An amphiphilic room temperature ionic liquid (RTIL) containing acetylsalicylate anion of type 1-dodecyl-1-methylpiperidinium acetylsalicylate, [C12mpip][AcSa], is synthesized from the precursor [C12mpip][Cl] by an ion exchange process. The sample is characterized, and its surface active and aggregation behavior in water has been studied and explained. The critical aggregation concentrations (CACs) are determined by a variety of methods, namely, electrical conductivity, surface tension, steady state florescence, and isothermal titration calorimetry (ITC) at different temperatures. As compared to its precursor, [C12mpip][AcSa] has low CAC values, indicating enhanced favorable interactions between the [alkylmpip]+ cation···bulky [AcSa]- anion and also hydrogen bonding of both of the ions with water. The free energy of aggregation ΔG0a is always negative, and both enthalpy and entropy of aggregation drive the aggregation process. The micelle-like aggregates are ellipsoidal in shape. The aggregation numbers are determined from translational diffusion coefficients and florescence quenching measurements. Aggregates of [C12mpip][AcSa] are larger than those of its precursor IL with chloride anion.

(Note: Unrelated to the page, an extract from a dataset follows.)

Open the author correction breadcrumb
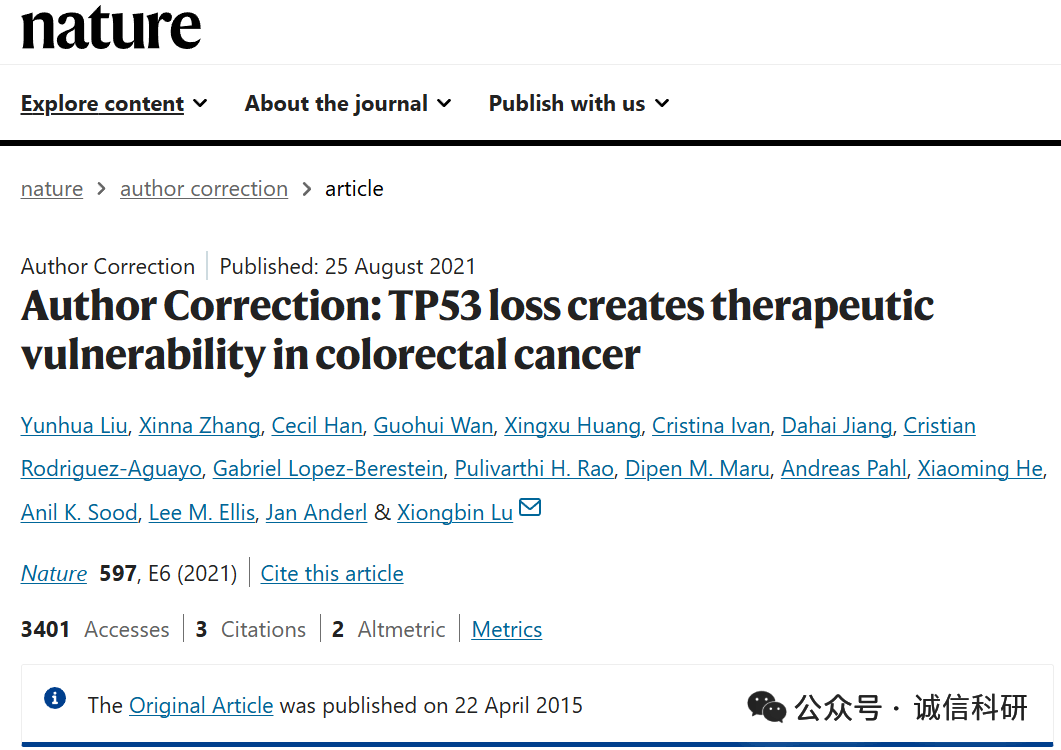Viewport: 1061px width, 750px height. (204, 189)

Therefore, it is evident that the close interactions between the ion pairs of [C12mpip]+···[AcSa]- facilitate packing of more molecules in an aggregate. The steady state and oscillatory rheology measurements in aqueous solutions consisting of mixtures of [C12mpip][AcSa] and sodium salicylate (SS), an hydrotope additive, were carried out. The analysis of zero shear viscosity and moduli properties as a function of concentration and temperature reveals that the addition of SS promotes the growth of small ellipsoid aggregates into large worm-like structures with a typical viscoelastic gel behavior. The moduli properties vs temperature profiles are complex and no hysteresis was produced in heating and cooling modes, suggesting the thermoirreversibile and complex nature of the network structures. The release of the acetylsalicylate anion from the gels could be triggered by simple dilution, and the release occurs due to surface erosion and demicellization.